BEGIN STORED DATA

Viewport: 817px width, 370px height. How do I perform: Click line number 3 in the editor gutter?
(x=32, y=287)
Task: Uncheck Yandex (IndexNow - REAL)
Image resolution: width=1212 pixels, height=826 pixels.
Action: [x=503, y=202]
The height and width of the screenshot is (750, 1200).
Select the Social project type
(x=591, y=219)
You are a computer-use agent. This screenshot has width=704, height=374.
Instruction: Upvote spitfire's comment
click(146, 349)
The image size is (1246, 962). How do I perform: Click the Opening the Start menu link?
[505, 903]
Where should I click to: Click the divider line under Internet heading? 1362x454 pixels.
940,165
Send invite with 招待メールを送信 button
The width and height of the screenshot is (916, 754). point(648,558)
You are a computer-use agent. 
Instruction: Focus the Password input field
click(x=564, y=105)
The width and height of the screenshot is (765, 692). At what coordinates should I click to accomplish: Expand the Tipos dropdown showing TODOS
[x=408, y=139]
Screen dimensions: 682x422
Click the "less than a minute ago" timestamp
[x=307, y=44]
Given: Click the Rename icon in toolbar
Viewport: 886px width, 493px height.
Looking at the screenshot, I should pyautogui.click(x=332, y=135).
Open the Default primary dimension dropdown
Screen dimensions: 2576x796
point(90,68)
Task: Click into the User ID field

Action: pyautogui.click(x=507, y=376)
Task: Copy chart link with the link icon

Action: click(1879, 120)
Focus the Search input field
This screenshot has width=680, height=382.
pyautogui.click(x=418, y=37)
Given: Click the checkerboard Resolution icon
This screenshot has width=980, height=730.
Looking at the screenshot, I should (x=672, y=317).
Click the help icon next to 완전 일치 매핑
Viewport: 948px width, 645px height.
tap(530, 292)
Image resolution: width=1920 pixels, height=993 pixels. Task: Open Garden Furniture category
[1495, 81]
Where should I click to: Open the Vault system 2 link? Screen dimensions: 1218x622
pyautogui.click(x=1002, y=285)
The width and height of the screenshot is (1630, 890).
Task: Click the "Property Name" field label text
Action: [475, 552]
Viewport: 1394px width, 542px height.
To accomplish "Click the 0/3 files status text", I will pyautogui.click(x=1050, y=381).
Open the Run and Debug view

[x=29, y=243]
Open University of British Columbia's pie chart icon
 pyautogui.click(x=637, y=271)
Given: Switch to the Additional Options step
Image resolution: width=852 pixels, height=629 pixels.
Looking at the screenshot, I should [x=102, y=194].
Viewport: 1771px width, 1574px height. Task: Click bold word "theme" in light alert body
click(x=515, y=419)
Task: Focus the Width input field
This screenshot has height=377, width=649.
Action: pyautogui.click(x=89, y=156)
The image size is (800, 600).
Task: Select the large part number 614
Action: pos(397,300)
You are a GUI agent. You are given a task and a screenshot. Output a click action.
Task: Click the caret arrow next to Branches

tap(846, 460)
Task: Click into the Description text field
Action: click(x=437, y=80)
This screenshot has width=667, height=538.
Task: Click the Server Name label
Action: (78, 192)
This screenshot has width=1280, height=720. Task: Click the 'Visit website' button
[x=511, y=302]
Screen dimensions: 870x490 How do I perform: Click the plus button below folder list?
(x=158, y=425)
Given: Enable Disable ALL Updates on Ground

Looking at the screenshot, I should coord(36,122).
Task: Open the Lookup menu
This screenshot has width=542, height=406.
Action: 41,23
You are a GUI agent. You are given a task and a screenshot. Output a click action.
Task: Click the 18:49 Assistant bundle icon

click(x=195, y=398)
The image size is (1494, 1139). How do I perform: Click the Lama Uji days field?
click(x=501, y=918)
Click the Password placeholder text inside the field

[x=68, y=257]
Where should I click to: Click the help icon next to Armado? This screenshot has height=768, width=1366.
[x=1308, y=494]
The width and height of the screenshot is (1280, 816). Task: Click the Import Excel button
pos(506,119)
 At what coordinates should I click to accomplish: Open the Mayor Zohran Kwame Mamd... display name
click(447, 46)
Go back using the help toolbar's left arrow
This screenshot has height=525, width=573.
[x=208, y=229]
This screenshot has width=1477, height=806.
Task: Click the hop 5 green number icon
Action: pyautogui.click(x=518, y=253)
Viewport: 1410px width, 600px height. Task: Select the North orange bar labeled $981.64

END STORED DATA

→ YOUR ASSIGNMENT
Where does "computer" appear in the listing? Show every line that has it.

→ TASK ANSWER
You are a computer-use agent. This screenshot has width=704, height=374.
You are a computer-use agent. 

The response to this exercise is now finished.